What you should do: Turn only the lines from the one with "You are a computer-use" through the end of the entries into a numbered list, dropping any blank lines. Leave the pictures out of your answer.

[Entries locating text and items]
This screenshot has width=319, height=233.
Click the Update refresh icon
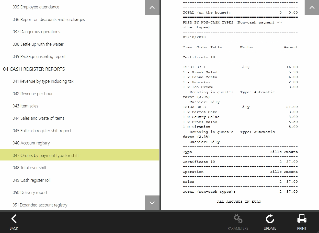(x=270, y=219)
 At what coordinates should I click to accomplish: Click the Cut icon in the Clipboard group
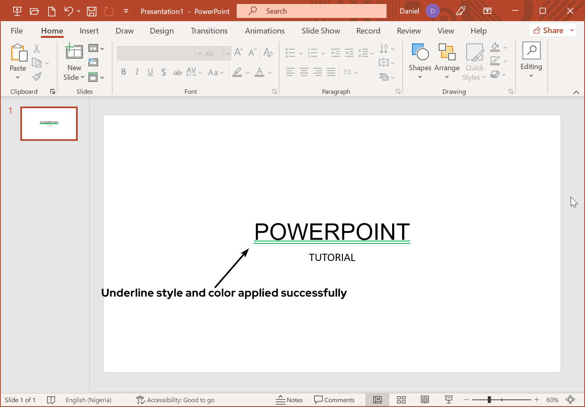pyautogui.click(x=36, y=48)
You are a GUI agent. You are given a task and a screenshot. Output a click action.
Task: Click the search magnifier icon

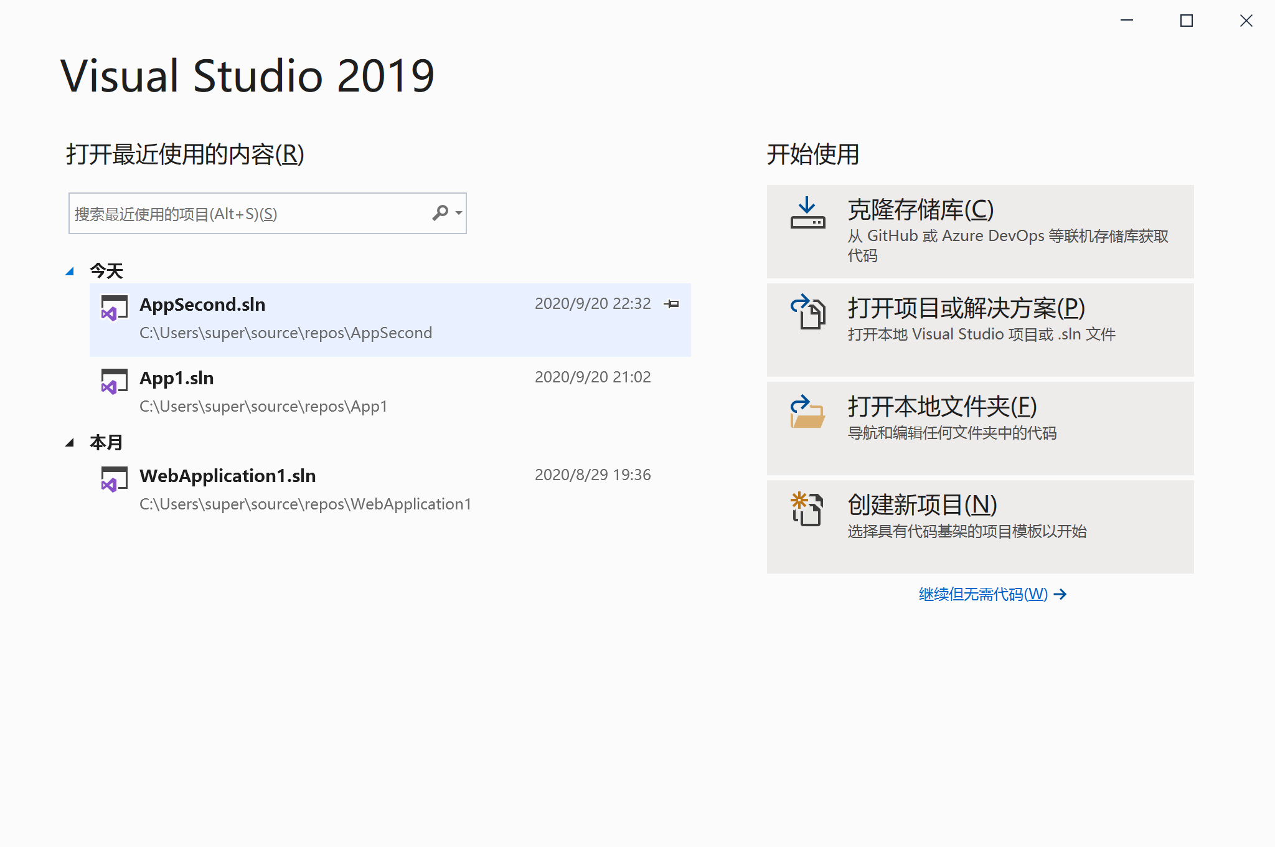click(440, 213)
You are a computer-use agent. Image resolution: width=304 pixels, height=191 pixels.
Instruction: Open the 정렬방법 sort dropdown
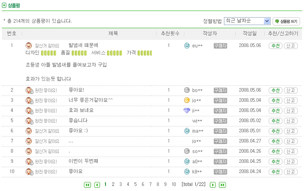247,21
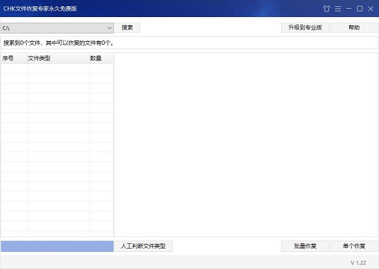Expand the C:\ drive dropdown arrow
Image resolution: width=379 pixels, height=269 pixels.
click(109, 28)
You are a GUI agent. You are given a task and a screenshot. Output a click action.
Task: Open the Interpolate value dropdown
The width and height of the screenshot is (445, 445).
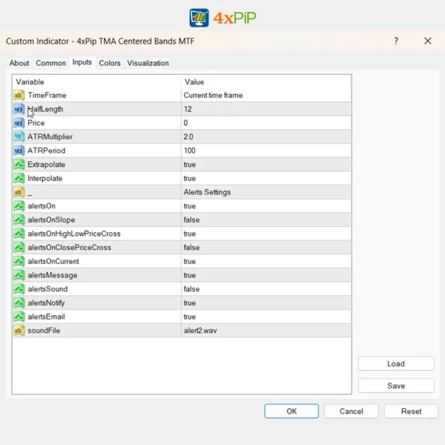[x=190, y=179]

Exercise output:
1. You are a computer-use agent. Image resolution: width=304 pixels, height=191 pixels.
2. Instruction: Open the 정렬방법 sort dropdown
3. 247,21
4. Expand the C:\ drive dropdown arrow
5. Image resolution: width=379 pixels, height=269 pixels.
6. click(109, 28)
7. You are a GUI agent. You are given a task and a screenshot. Output a click action.
8. Task: Open the Interpolate value dropdown
9. The width and height of the screenshot is (445, 445).
10. [x=190, y=179]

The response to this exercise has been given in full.